#### REQUIRED WORK
Copy out each line below that has the word "computer" in it.

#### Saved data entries
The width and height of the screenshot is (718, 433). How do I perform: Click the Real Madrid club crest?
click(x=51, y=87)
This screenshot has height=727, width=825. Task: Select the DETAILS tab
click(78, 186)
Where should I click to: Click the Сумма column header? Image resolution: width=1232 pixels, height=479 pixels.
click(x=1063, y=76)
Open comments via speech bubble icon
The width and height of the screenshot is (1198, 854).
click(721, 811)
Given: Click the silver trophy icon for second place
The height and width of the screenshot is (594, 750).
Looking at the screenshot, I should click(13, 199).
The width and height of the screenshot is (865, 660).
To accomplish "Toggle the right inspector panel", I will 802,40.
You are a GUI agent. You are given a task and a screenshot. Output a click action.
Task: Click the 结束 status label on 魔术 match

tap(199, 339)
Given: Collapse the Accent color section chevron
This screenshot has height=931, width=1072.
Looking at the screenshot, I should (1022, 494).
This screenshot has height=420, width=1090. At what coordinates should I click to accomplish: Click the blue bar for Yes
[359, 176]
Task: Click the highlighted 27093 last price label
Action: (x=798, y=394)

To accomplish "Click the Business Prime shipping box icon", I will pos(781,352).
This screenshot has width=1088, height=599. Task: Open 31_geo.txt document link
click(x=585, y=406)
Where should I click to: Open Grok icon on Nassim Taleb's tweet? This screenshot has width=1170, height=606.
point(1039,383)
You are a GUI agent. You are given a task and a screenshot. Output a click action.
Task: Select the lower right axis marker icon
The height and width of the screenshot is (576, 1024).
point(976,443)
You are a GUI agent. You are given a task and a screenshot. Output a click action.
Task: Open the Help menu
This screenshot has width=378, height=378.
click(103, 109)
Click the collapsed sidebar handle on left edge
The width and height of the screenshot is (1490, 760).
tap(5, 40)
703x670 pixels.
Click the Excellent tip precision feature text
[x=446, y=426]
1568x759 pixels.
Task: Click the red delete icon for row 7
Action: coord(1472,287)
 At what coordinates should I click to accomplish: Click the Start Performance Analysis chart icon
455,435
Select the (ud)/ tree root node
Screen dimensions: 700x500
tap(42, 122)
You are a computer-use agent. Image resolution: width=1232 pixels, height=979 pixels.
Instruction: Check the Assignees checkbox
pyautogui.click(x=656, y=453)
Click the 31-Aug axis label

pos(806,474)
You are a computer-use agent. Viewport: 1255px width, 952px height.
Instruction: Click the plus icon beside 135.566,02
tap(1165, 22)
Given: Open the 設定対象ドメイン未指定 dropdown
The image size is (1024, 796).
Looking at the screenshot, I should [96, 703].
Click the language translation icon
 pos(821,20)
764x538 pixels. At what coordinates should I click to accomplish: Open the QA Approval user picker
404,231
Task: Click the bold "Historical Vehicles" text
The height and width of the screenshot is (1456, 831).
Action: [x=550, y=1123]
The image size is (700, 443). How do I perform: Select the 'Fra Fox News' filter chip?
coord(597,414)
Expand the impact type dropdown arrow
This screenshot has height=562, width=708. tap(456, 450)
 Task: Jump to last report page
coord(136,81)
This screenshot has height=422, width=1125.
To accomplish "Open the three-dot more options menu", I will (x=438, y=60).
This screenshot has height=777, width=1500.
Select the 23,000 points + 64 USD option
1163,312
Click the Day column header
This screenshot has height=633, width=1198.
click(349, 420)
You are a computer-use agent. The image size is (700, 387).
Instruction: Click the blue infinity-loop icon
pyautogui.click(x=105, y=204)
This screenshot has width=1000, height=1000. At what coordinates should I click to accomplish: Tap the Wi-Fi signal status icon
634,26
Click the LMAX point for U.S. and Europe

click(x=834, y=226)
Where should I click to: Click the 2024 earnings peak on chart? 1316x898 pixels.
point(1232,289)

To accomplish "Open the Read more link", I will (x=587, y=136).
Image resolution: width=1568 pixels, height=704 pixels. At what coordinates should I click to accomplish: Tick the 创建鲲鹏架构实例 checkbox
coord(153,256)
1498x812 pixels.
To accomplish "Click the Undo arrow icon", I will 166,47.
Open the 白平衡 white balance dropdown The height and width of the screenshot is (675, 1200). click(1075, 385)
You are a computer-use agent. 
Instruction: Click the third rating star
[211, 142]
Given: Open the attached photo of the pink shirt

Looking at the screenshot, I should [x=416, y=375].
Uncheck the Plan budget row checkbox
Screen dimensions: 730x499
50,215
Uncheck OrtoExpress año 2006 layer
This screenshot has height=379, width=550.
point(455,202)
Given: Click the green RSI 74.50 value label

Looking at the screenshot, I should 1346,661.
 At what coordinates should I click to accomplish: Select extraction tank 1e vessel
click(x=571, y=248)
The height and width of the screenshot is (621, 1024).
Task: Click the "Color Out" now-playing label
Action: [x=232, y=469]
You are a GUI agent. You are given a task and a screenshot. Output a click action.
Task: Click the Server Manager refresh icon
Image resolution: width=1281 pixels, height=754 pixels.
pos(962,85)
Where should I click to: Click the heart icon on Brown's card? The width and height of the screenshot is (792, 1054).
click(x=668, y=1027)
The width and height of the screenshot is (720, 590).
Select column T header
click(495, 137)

#### EXERCISE RESPONSE
You are a computer-use agent. Image resolution: width=1232 pixels, height=979 pixels.
You are a computer-use agent. Viewport: 1255px width, 952px height.
You are a computer-use agent. The image size is (700, 387).
You are a computer-use agent. 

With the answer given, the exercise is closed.